Os usuários do SUS (Sistema Único de Saúde) continuam enfrentando dificuldades quando precisam de medicamentos em Dourados. Chegam a faltar desde remédios da rede básica, como o omeprazol, ibufrofeno e paracetamol, até controlados como o propranolol e a prednisona. Mas, enquanto algumas compotas estão vazias na farmácia municipal e dos postos de saúde, cerca de 300 mil unidades serão descartadas porque passaram do prazo de validade, antes mesmo de sair do estoque.
Os remédios vencidos foram encontrados durante um levantamento feito no almoxarifado da Central de Abastecimento Farmacêutico da prefeitura, de onde saem os medicamentos que são distribuídos às farmácias públicas. “Esses foram os que nós conseguimos identificar e tiramos do estoque. Alguns estavam vencidos desde o ano passado”, afirmou o diretor da Central, Racib Panage Harb.

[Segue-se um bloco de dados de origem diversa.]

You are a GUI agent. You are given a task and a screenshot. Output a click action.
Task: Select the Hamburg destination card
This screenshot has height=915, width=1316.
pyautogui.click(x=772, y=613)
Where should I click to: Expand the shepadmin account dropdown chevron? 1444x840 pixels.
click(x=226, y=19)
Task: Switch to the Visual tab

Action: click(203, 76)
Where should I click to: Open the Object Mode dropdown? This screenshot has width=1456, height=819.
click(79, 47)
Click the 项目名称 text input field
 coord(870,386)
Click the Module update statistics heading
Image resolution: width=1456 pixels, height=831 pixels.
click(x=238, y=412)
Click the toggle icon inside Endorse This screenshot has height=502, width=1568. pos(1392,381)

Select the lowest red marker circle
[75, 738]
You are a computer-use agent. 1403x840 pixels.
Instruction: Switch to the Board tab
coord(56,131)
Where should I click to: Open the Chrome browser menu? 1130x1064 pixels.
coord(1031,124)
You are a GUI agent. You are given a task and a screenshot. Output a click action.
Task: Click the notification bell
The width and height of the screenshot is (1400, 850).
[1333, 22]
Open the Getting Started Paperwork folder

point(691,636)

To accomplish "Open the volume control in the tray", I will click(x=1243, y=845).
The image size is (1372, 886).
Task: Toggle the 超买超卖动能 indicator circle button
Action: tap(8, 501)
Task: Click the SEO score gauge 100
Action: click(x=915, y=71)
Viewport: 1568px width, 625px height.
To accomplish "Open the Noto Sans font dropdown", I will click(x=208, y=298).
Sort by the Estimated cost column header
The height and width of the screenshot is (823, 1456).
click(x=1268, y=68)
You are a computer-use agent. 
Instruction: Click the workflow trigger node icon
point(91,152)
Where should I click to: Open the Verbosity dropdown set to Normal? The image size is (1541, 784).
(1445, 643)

O material já está em local separado dos que serão distribuídos às farmácias municipais e passa por avaliação para saber quais foram os tipos de medicamentos retirados. “Aqui deve ter uma média de 200 a 300 mil unidades, tem de tudo, nós ainda estamos catalogando”, afirma o diretor. A quantia será levada para a vigilância sanitária, que deve acompanhar o despejo dos remédios vencidos na vala séptica reservada ao lixo hospitalar, no aterro sanitário.
O diretor admite que “falta medicamento, não tem como negar, e deve faltar mais uma vez ou outra, principalmente àqueles que a demanda é muito grande”, afirma Harb. Ele lembra que a situação deve se amenizar nos próximos dias, com a chegada dos remédios de uma dispensa de licitação feita em novembro. A expectativa é de que a quantia que hoje enche os estoques seja suficiente para abastecer as farmácias nos próximos dois meses, tempo que deve levar o processo licitatório que está em fase de elaboração para uma compra anual de produtos.